A critical weakness in leukaemic cells, which may pave the way to new treatments, has been discovered by scientists at Griffith University’s Institute for Glycomics and The Saban Research Institute of Children’s Hospital Los Angeles, USA.
The research team has demonstrated that leukaemic cells can be eradicated by removing a carbohydrate modification displayed on the cell’s surface.
Director of Griffith University’s Institute for Glycomics, Professor Mark von Itzstein, the Australian team leader, said the discovery is an important advance against leukemia, a cancer of malignant white blood cells that multiply uncontrollably. Acute lymphoblastic leukemia (ALL) is the most common childhood cancer.
“We have found that the leukaemic cell has an altered cell surface carbohydrate decoration compared to normal cells and this also conveys resistance to drug treatment,” Professor von Itzstein said.
“We have now shown that with the removal of this carbohydrate alteration the cells die.”
Professors Nora Heisterkamp and John Groffen, leaders of the US-based team, Professor von Itzstein and their colleagues have published their research findings in the latest edition of the Journal of Experimental Medicine.
Professor von Itzstein said the research could lead to new ways to fight the disease, particularly where it has become treatment resistant.
“Up until 40 years ago, only one child in five survived ALL,” but advances in chemotherapy have changed that outcome and now nearly 80 percent of children with ALL will be cured,” Professor von Itzstein said.

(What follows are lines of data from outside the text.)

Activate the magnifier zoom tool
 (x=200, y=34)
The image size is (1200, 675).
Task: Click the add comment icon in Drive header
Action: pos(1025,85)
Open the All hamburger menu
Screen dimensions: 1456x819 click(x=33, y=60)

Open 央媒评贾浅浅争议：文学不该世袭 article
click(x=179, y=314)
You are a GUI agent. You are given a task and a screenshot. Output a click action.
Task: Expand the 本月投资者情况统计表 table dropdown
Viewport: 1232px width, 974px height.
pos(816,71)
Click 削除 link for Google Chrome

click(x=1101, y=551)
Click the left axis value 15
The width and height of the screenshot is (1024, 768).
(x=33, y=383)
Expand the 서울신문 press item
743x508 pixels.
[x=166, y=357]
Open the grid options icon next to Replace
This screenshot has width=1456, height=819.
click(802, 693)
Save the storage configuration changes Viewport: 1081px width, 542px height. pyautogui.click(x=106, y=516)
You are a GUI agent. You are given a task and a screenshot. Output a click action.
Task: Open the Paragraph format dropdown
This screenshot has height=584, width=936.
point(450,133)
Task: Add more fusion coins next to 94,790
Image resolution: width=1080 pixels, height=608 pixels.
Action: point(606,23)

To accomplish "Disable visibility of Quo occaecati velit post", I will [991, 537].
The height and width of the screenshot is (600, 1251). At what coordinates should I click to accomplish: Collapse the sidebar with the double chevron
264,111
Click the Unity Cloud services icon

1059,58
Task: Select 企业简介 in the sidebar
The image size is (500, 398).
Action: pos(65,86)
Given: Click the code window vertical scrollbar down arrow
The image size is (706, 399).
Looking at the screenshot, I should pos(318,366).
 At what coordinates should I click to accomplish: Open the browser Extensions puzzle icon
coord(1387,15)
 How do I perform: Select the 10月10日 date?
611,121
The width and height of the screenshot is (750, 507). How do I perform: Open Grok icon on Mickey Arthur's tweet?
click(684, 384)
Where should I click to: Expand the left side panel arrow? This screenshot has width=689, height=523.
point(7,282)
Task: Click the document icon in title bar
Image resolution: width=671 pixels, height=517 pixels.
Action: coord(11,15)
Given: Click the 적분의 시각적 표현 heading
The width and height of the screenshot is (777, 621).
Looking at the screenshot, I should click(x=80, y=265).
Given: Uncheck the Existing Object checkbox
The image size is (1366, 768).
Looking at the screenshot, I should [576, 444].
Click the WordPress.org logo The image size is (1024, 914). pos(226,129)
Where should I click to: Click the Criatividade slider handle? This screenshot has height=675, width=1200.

“For the remaining 20 percent, however, the disease returns necessitating additional rounds of intensive chemotherapy. Unfortunately, most relapsed patients die within one year because their cancer cells are resistant to chemotherapy.
“In the future, we hope that this novel, structural approach to treating ALL may offer an effective treatment option for children battling drug-resistant forms of the disease.”
Professor von Itzstein said the discovery had been made possible only through a unique sharing of research expertise.
“These results are the culmination of an international collaboration that commenced only a few years ago when Professor Groffen spent study leave in the Institute for Glycomics on Griffith’s Gold Coast Campus,” Professor von Itzstein said.
“It has been a wonderful opportunity to combine the US team’s internationally acclaimed expertise in leukemia with our own expertise in carbohydrate science.
“By exploiting this ‘Achilles heel’ in these leukaemic cells, our collaborative research efforts are now focused on the development of a new type of drug therapy that targets this carbohydrate modification.”